/ 10 December 2014

Eskom, South Africa and the dark ages

Eskom, South Africa And The Dark Ages

It’s two years into the future. The people of South Africa have done their best to adapt to using less and less power. 

Instead of working the regular eight-hour shift, the nation’s people compromise any form of regularity, by working when the sun is up, at all times – mostly outside.

Without electricity to light up the inside of buildings, entire office blocks have been destroyed to create more space for outside trading. Business has taken a couple of steps back – centuries’ worth, in fact. Traders and artisans line the streets with handcrafts and home-made DIY projects. There are no baked goods though. 

Bigger trade industries have completely shut down. There are no tractors, for example. There is no fuel to operate them, resulting in many people just trading amongst the rubble.

The rubble, of course, carries with it its own sort of benefit. No electricity means computers and emails and other means of digital or electronic communication have become completely useless.
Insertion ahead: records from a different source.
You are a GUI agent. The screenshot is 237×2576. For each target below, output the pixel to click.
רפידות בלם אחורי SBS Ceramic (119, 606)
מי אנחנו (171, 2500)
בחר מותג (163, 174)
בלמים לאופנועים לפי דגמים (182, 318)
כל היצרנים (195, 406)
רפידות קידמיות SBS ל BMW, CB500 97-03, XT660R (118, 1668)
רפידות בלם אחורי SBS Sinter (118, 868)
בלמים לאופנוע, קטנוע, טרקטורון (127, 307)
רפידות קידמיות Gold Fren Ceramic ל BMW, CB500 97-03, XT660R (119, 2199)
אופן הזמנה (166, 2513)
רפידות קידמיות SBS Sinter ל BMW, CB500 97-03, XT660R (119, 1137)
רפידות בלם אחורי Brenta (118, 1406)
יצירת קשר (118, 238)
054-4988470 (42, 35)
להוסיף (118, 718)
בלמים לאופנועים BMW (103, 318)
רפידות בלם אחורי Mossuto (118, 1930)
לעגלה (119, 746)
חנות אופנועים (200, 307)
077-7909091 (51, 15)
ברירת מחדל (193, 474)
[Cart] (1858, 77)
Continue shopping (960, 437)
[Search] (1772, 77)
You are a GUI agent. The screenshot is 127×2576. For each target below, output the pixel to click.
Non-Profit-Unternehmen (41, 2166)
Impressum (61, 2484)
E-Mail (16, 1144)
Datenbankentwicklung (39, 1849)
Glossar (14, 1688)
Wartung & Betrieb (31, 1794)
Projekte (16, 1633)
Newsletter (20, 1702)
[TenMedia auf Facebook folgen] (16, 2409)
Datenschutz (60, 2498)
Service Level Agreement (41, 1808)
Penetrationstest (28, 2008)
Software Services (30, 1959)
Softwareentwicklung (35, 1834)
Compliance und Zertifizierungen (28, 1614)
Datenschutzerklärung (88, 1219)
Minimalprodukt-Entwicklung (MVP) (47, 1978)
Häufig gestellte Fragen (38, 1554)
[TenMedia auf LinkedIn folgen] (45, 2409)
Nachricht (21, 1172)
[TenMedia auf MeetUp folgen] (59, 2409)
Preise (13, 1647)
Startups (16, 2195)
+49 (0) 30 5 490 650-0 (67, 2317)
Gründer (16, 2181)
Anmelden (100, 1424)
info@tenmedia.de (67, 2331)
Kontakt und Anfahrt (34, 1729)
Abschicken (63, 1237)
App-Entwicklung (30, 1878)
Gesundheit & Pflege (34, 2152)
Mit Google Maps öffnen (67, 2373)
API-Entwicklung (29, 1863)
Leftover bits of building are used as slates for etching messages – Moses style. The post office fails to ever find its feet again.

In coastal areas such as Durban and Cape Town, people travel by ship, boat and dhow. In most cases, commuting is done by bicycle or on foot. In absolutely desperate cases, cars are used. But this is more an act of nostalgia, for a time that once was, as cars are essentially operated by foot, in similar fashion to Fred Flintstone.

Besides a complete back-pedal into the past, South Africa suffers complete chaos. The unravelling of several networks relating to trade and commerce starts to fracture an already sensitive economy, plaguing the country with even more poverty.

The “keepers of the light” – those who are supposed to lead the nation to greatness – have seen the people’s worst fears become reality. The leaders are truly the forces of darkness. They continue to fight for power, money rules all and their abuse of it knows no limits. Internal struggles and far-fetched aspirations of presiding and controlling everything have failed miserably and perpetuate these dark times.

Battles over inadequate wages and unauthorised expenditure by officials continue to drain the nation of its resources. This bleeds into everything else. Aside from the people having to make do with what little they have to survive and make their way under their own steam, little resources are left over for investing in the growth of culture, literature, arts, sport and technology. The country is at a complete standstill. Progress is a term long forgotten.

Parastatals’ actions and the lack of accountability lead to complete demise. Backward practices prevail. Little responsibility is taken, except maybe the odd empty apology married to a useless excuse, which is offered to a roaring crowd.

The darkness that once consumed only the government of the nation now quite literally starts taking its toll on the citizens against their will. 

Inadequate leaders terrorise the nation with it. The effects far reaching. Not only does it infect politics, but South Africa suffers blackouts in other aspects of a modern society. Education systems fail even more. Security, policing and corruption become a free-for-all. There is no such thing as the Secrecy Bill, or the threat thereof. There is no need for one. The notion of being informed or information and having access to it at all is but a futuristic illusion.

Effectively, these terrible times give rise to the characters that are truly dark. Their neglect finally succeeding, sucking the land dry and leaving it barren for what would be years to come.